═══ Data for this exercise

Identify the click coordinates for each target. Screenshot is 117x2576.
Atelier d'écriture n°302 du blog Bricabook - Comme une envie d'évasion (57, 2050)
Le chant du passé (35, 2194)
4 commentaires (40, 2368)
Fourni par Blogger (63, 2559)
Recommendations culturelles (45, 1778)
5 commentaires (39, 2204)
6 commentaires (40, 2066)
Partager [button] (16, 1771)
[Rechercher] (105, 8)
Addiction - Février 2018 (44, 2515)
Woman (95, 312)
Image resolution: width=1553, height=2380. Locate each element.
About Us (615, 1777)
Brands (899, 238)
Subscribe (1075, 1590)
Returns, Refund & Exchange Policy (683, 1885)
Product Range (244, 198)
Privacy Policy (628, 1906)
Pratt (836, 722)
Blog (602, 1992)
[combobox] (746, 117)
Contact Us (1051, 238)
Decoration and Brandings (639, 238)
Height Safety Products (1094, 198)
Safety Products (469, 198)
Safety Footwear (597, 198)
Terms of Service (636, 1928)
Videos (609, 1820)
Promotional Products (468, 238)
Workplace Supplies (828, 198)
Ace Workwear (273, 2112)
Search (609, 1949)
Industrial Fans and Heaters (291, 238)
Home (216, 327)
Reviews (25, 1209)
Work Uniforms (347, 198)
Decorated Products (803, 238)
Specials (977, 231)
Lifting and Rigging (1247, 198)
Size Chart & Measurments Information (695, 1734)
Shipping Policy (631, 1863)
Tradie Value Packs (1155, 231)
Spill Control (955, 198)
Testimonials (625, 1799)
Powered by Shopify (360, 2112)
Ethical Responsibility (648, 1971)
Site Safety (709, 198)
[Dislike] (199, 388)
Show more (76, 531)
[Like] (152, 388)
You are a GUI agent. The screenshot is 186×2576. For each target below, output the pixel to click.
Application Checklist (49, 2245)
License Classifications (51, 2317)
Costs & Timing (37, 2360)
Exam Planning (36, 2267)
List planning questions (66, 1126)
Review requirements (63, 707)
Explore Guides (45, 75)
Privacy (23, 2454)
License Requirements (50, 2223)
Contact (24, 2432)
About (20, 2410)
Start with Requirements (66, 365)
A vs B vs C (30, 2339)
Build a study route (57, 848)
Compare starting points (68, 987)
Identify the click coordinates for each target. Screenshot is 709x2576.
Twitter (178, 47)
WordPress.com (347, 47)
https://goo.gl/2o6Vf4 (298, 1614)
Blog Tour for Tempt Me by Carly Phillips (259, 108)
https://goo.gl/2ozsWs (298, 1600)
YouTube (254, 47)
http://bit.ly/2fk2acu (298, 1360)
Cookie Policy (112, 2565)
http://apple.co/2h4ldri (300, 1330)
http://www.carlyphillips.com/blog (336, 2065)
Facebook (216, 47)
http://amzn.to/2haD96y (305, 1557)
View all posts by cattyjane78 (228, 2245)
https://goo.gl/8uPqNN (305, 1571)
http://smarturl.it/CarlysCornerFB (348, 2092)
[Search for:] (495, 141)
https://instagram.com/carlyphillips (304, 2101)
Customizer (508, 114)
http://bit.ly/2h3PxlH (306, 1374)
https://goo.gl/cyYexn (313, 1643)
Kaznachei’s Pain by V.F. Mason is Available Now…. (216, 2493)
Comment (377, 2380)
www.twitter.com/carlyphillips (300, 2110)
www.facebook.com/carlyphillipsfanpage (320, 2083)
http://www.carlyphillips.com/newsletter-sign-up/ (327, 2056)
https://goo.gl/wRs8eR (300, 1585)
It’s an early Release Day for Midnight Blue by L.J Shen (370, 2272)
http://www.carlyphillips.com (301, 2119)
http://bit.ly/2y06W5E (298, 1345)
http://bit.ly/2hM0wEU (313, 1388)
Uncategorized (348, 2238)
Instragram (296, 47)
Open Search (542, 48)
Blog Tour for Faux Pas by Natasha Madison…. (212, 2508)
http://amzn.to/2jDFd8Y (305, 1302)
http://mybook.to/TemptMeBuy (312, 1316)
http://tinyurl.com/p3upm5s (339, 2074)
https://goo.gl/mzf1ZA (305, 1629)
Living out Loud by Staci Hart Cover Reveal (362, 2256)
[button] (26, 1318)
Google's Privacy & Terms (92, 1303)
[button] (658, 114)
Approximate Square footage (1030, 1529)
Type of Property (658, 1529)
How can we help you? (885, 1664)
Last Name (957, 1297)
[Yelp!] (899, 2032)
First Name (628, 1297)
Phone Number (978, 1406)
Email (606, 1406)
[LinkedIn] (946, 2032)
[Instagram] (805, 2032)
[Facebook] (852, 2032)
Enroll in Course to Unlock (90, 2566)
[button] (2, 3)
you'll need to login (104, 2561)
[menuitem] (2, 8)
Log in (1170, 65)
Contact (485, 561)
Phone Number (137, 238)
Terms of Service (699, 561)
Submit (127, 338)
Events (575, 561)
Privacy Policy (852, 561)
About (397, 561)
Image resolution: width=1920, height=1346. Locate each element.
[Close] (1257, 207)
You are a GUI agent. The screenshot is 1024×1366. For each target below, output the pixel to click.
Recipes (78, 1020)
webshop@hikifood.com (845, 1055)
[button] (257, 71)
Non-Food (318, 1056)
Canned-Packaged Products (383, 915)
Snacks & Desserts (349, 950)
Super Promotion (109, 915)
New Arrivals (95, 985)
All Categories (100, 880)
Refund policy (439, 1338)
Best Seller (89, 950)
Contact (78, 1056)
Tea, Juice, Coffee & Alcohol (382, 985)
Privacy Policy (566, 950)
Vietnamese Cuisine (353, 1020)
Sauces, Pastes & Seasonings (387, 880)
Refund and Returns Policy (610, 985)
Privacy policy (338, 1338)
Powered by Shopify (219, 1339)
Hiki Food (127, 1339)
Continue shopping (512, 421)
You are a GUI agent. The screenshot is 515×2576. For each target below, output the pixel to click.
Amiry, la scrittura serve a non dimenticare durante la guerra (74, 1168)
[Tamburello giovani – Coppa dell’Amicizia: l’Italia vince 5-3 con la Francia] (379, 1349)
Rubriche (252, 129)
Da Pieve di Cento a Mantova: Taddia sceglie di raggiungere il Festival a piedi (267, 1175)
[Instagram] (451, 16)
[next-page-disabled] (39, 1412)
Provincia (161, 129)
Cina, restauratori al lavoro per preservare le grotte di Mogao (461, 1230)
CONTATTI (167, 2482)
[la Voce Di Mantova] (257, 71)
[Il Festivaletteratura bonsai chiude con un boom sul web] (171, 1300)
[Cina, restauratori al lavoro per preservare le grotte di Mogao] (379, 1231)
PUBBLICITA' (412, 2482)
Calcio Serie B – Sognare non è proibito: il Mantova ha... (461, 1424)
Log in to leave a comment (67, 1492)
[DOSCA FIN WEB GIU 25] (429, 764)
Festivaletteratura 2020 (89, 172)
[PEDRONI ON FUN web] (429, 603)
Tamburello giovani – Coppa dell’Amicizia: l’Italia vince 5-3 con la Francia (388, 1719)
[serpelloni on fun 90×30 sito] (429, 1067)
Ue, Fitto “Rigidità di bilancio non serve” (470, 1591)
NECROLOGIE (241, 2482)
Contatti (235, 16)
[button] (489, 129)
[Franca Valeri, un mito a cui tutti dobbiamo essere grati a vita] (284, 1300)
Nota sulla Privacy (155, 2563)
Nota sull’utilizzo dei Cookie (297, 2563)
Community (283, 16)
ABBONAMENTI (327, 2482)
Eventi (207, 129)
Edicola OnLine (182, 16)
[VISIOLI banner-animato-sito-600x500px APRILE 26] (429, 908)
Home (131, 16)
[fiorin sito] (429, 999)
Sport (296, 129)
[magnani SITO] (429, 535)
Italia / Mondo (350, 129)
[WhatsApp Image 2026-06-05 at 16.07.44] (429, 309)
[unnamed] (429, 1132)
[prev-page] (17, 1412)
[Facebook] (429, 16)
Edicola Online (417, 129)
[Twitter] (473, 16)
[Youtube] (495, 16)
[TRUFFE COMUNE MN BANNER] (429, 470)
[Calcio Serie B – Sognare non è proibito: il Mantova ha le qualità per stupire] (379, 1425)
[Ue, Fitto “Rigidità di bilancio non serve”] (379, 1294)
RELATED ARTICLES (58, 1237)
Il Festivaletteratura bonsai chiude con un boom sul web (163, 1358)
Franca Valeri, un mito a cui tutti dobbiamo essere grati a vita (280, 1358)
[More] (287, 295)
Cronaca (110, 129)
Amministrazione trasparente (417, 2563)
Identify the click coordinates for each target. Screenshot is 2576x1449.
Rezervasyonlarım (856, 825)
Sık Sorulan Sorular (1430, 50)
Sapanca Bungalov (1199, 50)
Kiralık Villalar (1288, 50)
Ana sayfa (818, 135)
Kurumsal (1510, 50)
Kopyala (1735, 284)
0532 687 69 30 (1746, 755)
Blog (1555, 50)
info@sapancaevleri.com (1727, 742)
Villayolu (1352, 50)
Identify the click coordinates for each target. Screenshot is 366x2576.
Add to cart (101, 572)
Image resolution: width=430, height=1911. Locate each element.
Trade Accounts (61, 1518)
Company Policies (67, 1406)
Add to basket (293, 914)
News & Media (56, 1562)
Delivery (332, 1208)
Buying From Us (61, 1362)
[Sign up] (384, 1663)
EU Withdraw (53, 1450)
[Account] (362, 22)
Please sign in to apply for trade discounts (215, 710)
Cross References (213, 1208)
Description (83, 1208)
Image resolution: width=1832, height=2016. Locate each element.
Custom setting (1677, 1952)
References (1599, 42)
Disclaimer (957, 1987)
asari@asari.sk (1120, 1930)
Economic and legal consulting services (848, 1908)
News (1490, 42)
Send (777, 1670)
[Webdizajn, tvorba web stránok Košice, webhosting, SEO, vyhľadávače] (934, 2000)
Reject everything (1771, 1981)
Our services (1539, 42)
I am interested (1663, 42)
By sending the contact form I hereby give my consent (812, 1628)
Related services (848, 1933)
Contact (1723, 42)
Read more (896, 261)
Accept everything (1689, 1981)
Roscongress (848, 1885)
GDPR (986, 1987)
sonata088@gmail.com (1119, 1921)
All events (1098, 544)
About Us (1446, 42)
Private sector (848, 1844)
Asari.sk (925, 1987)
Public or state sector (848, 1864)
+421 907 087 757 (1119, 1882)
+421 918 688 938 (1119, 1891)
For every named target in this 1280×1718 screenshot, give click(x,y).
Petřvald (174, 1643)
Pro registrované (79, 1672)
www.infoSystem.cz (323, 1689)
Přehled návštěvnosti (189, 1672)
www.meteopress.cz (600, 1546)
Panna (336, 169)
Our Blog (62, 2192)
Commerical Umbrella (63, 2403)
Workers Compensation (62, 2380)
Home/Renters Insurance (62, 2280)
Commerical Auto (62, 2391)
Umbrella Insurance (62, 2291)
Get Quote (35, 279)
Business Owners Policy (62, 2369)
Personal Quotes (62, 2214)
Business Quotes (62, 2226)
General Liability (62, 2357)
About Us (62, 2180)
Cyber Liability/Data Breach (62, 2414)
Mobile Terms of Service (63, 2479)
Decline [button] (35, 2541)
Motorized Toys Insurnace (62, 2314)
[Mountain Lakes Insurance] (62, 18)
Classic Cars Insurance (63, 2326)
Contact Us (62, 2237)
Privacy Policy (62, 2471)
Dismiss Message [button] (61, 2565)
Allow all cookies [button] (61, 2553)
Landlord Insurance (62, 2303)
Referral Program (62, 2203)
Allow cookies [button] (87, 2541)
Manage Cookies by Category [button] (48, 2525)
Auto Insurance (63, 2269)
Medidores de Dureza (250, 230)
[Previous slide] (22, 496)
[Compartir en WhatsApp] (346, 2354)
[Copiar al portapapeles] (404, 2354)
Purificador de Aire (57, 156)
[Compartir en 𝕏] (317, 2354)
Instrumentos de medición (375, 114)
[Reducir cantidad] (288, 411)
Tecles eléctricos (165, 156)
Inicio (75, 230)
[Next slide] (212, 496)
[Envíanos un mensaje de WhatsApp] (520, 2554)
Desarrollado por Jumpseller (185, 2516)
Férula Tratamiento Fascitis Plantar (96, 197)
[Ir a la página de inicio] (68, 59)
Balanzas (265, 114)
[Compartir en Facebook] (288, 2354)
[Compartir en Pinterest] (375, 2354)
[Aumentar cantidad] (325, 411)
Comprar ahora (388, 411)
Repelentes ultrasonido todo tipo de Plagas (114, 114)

══════

Prompt => The listing above holds a line with "https://goo.gl/2o6Vf4 (298, 1614)" and a line with "http://smarturl.it/CarlysCornerFB (348, 2092)". Print the stretch from the first through the second, exactly and alone.

Response for this exercise =>
https://goo.gl/2o6Vf4 (298, 1614)
Blog Tour for Tempt Me by Carly Phillips (259, 108)
https://goo.gl/2ozsWs (298, 1600)
YouTube (254, 47)
http://bit.ly/2fk2acu (298, 1360)
Cookie Policy (112, 2565)
http://apple.co/2h4ldri (300, 1330)
http://www.carlyphillips.com/blog (336, 2065)
Facebook (216, 47)
http://amzn.to/2haD96y (305, 1557)
View all posts by cattyjane78 (228, 2245)
https://goo.gl/8uPqNN (305, 1571)
http://smarturl.it/CarlysCornerFB (348, 2092)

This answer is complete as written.